> _Records contained in a dataset_:
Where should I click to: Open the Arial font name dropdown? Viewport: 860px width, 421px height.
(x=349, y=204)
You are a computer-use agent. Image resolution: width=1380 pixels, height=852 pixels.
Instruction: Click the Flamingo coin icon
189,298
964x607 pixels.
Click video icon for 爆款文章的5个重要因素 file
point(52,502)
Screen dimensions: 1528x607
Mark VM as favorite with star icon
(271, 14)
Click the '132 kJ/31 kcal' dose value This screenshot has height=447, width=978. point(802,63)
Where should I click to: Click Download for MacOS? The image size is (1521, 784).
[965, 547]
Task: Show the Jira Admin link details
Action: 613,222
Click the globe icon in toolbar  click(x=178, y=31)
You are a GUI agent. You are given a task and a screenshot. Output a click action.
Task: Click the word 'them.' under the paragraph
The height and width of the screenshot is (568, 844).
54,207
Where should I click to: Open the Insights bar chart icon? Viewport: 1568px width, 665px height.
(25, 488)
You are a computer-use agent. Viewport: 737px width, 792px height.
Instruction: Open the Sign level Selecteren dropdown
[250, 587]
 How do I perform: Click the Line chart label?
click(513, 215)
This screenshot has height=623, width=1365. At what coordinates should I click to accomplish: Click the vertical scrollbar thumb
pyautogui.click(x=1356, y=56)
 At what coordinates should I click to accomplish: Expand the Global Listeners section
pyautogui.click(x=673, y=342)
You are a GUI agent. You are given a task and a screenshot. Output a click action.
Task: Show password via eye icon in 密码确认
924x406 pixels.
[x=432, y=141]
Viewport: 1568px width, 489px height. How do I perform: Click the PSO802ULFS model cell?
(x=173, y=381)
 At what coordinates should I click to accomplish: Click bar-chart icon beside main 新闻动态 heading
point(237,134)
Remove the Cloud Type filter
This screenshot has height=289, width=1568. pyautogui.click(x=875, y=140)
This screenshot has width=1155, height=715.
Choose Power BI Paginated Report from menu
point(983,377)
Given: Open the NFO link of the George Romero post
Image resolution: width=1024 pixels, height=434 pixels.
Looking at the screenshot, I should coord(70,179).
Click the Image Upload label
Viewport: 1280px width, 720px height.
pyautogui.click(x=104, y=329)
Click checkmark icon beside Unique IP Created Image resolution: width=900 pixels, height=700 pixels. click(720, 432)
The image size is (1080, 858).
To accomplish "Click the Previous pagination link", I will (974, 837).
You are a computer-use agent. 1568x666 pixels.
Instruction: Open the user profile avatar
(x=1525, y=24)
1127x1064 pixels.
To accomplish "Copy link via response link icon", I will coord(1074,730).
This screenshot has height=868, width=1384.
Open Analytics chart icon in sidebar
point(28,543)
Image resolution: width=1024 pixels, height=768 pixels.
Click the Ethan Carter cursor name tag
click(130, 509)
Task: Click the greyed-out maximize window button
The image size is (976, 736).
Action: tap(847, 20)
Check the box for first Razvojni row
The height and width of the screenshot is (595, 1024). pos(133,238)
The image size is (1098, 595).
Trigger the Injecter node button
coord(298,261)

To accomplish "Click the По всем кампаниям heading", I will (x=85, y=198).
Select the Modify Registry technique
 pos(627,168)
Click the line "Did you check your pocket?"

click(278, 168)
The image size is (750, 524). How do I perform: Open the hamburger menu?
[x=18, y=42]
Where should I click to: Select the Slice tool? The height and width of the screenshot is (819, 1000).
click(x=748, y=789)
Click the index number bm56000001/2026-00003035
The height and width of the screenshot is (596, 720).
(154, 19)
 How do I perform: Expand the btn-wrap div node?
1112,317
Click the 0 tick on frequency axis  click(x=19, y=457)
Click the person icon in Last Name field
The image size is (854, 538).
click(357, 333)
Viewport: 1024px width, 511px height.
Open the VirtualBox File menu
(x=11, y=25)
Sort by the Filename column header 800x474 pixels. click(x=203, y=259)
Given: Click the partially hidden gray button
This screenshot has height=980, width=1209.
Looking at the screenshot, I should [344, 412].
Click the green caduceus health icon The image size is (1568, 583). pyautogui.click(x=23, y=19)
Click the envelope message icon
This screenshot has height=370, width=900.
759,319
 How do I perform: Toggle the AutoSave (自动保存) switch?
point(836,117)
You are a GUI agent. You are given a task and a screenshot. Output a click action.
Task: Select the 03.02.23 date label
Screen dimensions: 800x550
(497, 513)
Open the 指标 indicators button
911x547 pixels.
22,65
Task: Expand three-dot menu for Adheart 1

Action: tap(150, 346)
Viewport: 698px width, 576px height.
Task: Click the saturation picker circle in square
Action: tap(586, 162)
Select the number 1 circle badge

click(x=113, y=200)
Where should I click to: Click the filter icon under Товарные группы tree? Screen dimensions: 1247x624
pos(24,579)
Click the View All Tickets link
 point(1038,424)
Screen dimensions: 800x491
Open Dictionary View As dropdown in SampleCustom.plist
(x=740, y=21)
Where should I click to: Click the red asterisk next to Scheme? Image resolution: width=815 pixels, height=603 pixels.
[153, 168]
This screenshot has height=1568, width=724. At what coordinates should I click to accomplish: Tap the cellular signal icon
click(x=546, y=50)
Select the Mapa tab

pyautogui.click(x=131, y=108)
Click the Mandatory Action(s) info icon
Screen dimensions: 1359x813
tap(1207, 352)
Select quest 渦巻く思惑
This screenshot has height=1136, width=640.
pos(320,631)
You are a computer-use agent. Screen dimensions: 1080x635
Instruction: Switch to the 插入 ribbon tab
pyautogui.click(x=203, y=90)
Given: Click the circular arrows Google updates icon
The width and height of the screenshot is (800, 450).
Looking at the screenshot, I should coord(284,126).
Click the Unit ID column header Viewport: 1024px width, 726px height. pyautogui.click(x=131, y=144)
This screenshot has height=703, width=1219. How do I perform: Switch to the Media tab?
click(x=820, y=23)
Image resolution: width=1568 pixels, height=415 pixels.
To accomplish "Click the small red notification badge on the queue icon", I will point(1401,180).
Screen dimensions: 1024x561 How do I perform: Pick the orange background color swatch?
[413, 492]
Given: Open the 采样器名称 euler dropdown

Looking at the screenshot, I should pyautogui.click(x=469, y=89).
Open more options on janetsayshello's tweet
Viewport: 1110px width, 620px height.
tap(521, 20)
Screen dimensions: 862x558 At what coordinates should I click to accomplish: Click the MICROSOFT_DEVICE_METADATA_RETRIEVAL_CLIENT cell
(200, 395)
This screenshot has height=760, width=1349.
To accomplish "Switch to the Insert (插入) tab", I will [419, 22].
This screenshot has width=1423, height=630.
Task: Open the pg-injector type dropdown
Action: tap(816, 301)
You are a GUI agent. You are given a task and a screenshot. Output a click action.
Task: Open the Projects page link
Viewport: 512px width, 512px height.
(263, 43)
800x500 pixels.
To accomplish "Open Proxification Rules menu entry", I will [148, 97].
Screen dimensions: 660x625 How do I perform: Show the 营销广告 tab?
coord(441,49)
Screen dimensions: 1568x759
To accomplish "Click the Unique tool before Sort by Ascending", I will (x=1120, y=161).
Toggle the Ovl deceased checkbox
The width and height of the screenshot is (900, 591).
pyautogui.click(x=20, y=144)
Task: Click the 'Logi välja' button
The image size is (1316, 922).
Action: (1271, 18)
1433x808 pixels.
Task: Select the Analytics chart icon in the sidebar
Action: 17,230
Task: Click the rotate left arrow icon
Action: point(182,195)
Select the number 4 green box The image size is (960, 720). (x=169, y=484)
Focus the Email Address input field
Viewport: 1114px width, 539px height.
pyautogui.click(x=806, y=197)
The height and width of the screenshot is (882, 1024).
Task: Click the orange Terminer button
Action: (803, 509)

> _Exercise_: Compute the number of lines in the entries above that hold the word "computer"; the answer must contain nothing else.

> _Solution to this exercise_: 4